BACKGROUND: Sacral neuromodulation (SNM) is a widely used therapeutic option for fecal incontinence (FI). Larger series are mainly from Western countries, while few reports address the results of SNM in less developed or less wealthy countries. The aim of the present study was to evaluate the efficacy of SNM in patients with FI in Latin America. METHODS: A retrospective study was conducted on patients with FI who had SNM between 2009 and 2016 at 15 specialized colorectal surgery centers in Latin America.

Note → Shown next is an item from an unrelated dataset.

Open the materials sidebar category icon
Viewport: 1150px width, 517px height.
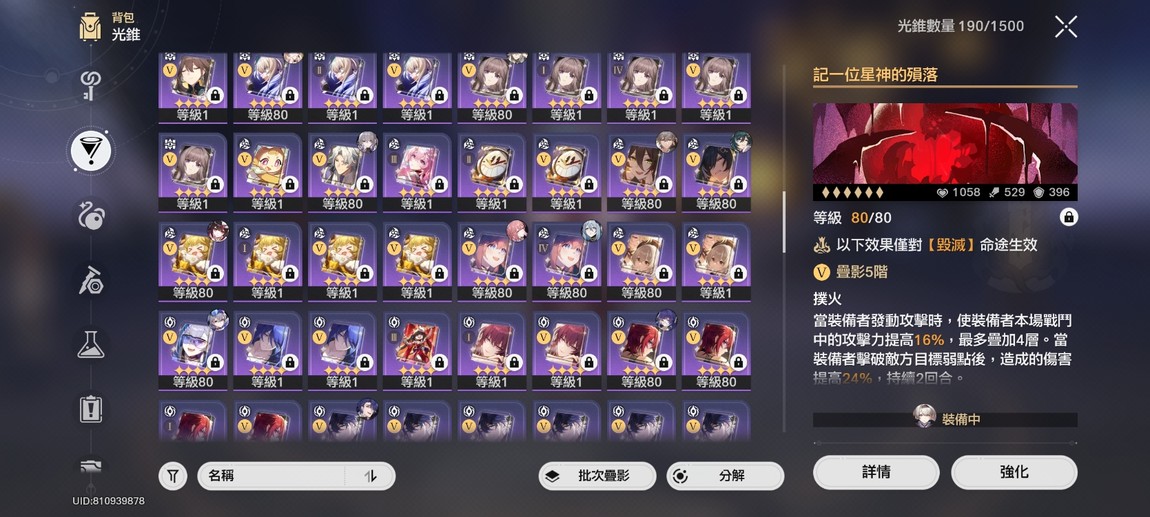coord(91,280)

Main outcomes measures were functional outcomes, postoperative complications, requirement of revisional surgery, and requirement of device removal. All patients had failed conservative management and had clinical assessment including recording of the validated Cleveland Clinic Florida Fecal Incontinence Score (CCF-FIS) and, when available, anal manometry and endoanal ultrasound. Patients were followed up for a median of 36.7 (1-84) months. RESULTS: One hundred and thirty-one patients [119 females, median age of 62.2 (range 19-87) years] were included. The most common etiology of FI was obstetric injury (n = 60; 45.8%). After successful test lead implantation, the stimulator was permanently placed in 129 patients (98.5%). One patient failed to respond in the test phase and one patient did not proceed to permanent implantation for insurance reasons. Nineteen patients (14.7%) had 19 complications including infection (n = 5, 3.8%), persistent implant site pain (n = 5, 3.8%), generator/lead dislodgment (n = 5, 3.8%), malfunctioning device (n = 3, 2.3%), and hematoma (n = 1, 0.7%). Reimplantation after the first and second stages was necessary in 2 (1.5%) and 3 patients (2.3%), respectively. The device removal rate was 2.2%. At a median follow-up of 36.7 (range 1-84) months, the CCF-FIS significantly improved from a preoperative baseline of 15.9 ± 2.98 to 5.2 ± 3.92 (95%CI: 15.46 vs 4.43; p < 0.0001). Overall, 90% of patients rated their improvement as "significant". CONCLUSIONS: Sacral nerve stimulation for FI is safe and efficient, even in less wealthy or less developed countries.